◆ **TASK OBJECTIVE**
Go to the line containing "Task: Switch to the View tab" below; retype it and all following lines exactly, and leave out the pictures.

-- DATASET RECORDS follows --

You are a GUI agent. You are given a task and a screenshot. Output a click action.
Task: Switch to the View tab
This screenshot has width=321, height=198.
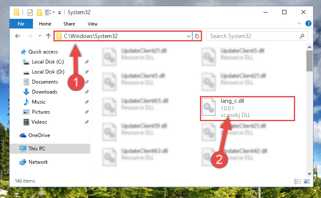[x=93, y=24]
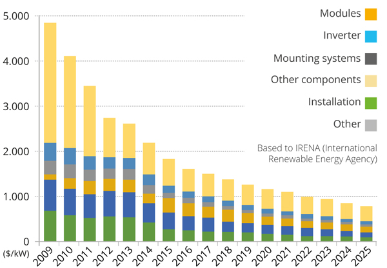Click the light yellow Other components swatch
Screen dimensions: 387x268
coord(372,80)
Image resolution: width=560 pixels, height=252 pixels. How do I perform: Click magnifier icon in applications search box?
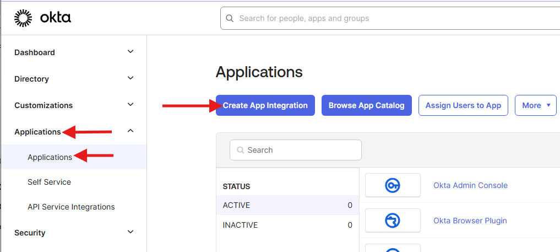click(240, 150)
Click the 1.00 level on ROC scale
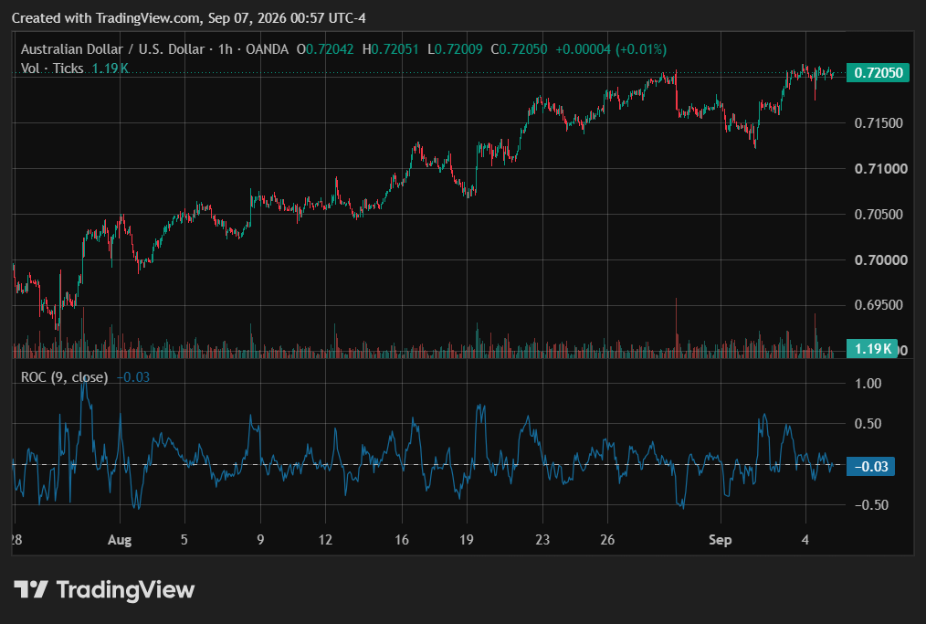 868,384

-- DATASET RECORDS concluded --

◆ **RESPONSE FOR THIS EXERCISE**
Task: Switch to the View tab
This screenshot has width=321, height=198.
[x=93, y=24]
Click the light yellow Other components swatch
Screen dimensions: 387x268
coord(372,80)
Image resolution: width=560 pixels, height=252 pixels. How do I perform: Click magnifier icon in applications search box?
click(240, 150)
Click the 1.00 level on ROC scale
 868,384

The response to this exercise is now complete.